How to solve the SSLError of using python to insert data into bigquery table?

339 views Asked by At

I'm maintaining a data pipeline of a youtube channel, and I try to insert the live streaming chat data into my bigquery table. I was successfully inserted into the same table before, but the error occur when I was using the same code (it's really weird). I use cloud function as my env, and the code is as follow:

from google.cloud import bigquery
from functions_framework import http

def insert_to_bigquery(table_id, data):
    client = bigquery.Client() 
    dataset_id = 'test_youtube_data'
    
    table_ref = client.dataset(dataset_id).table(table_id)
    table = client.get_table(table_ref)
    # insert into table
    errors = client.insert_rows_json(
        table=table, 
        json_rows=data,
        ignore_unknown_values=True, 
        skip_invalid_rows=True) 
    print(f'Insert response: {errors}')
    if errors:
        print(f'Encountered errors while inserting rows: {errors}')
    else:
        print(f'Successfully inserted {len(data)} rows.')
        print(data[10])

def get_streams_from_channel(channel_id, limit=10): # get data
    ...

def insert_chat_messages_to_bigquery(stream_id, chat_messages):
    rows_to_insert = []

    for message in chat_messages:
        data = {
        "stream_id": stream_id,
        "time_in_seconds": message['time_in_seconds'],
        "action_type": message['action_type'],
        "message": message['message'],
        "emotes_id": message['emotes'][0]['id'] if 'emotes' in message and len(message['emotes']) > 0 else None,
        "emotes_name": message['emotes'][0]['name'] if 'emotes' in message and len(message['emotes']) > 0 else None,
        "emotes_is_custom_emoji": message['emotes'][0]['is_custom_emoji'] if 'emotes' in message and len(message['emotes']) > 0 else None,
        "message_id": message['message_id'],
        "timestamp": message['timestamp'],
        "time_text": message['time_text'],
        "author_name": message['author']['name'],
        "author_images_url": message['author']['images'][0]['url'],
        "author_images_id": message['author']['images'][0]['id'],
        "author_id": message['author']['id'],
        "message_type": message['message_type']
        }
        rows_to_insert.append(data)

    insert_to_bigquery("temp_stream_data", rows_to_insert)  # insert

@http
def store_new_channel_streams(request):
    channel_id = 'UCjv4bfP_67WLuPheS-Z8Ekg'
    limit = 3
    new_streams = get_streams_from_channel(channel_id, limit)
    
    # download the data
    for stream_id in new_streams:
        # url = f"https://www.youtube.com/watch?v={stream_id}"
        try:
            print(stream_id)
            chat_messages = get_chat_messages(stream_id)
            insert_chat_messages_to_bigquery(stream_id, chat_messages)
        except VideoNotFound:
            print(f"Video {stream_id} not found, skipping.")
            continue


    return f"Stored {len(new_streams)} new channel streams to BigQuery.", 200

and I got SSLError as follow:

SSLError: HTTPSConnectionPool(host='bigquery.googleapis.com', port=443): Max retries exceeded with url: /bigquery/v2/projects/triple-voyage-377203/datasets/test_youtube_data/tables/stream_data/insertAll?prettyPrint=false (Caused by SSLError(SSLEOFError(8, 'EOF occurred in violation of protocol (_ssl.c:2396)')))

Log screen shot: image

I also ran the same code in google colab, and I get the same error.

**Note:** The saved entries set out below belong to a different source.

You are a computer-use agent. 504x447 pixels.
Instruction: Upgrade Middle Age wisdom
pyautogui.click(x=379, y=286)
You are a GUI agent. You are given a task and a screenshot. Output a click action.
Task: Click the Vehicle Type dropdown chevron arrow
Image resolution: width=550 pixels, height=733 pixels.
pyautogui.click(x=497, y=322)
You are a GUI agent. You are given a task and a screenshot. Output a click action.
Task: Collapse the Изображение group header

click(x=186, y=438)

I'm pretty sure my data is suit with table schema in bigquery, and the example data is as follow:

{'stream_id': 'https://www.youtube.com/watch?v=rBi1_Ggs39U', 'time_in_seconds': -1837, 'action_type': 'add_chat_item', 'message': ':_MIZUKILazy::_MIZUKILazy::_MIZUKILazy:', 'emotes_id': 'UCjv4bfP_67WLuPheS-Z8Ekg/fd89YfbtJ8_j8wTi2Ki4Ag', 'emotes_name': ':_MIZUKILazy:', 'emotes_is_custom_emoji': True, 'message_id': 'ChwKGkNQdjB1c2FucElBREZiM0R3Z1FkQ0NzQzdn', 'timestamp': 1690097427605763, 'time_text': '-30:37', 'author_name': '倉鼠', 'author_images_url': 'https://yt4.ggpht.com/ytc/AOPolaSpe3eNbZY01DHEOdApwgJOwcIuhGj2VIouEvBaHA', 'author_images_id': 'source', 'author_id': 'UCbpvt7VyEpZwJNfwpf09aFw', 'message_type': 'text_message'}, {'stream_id':...

But I still can't see any data in bigquery table.

I really don't know what's wroung here, thanks for reading my question!

0

There are 0 answers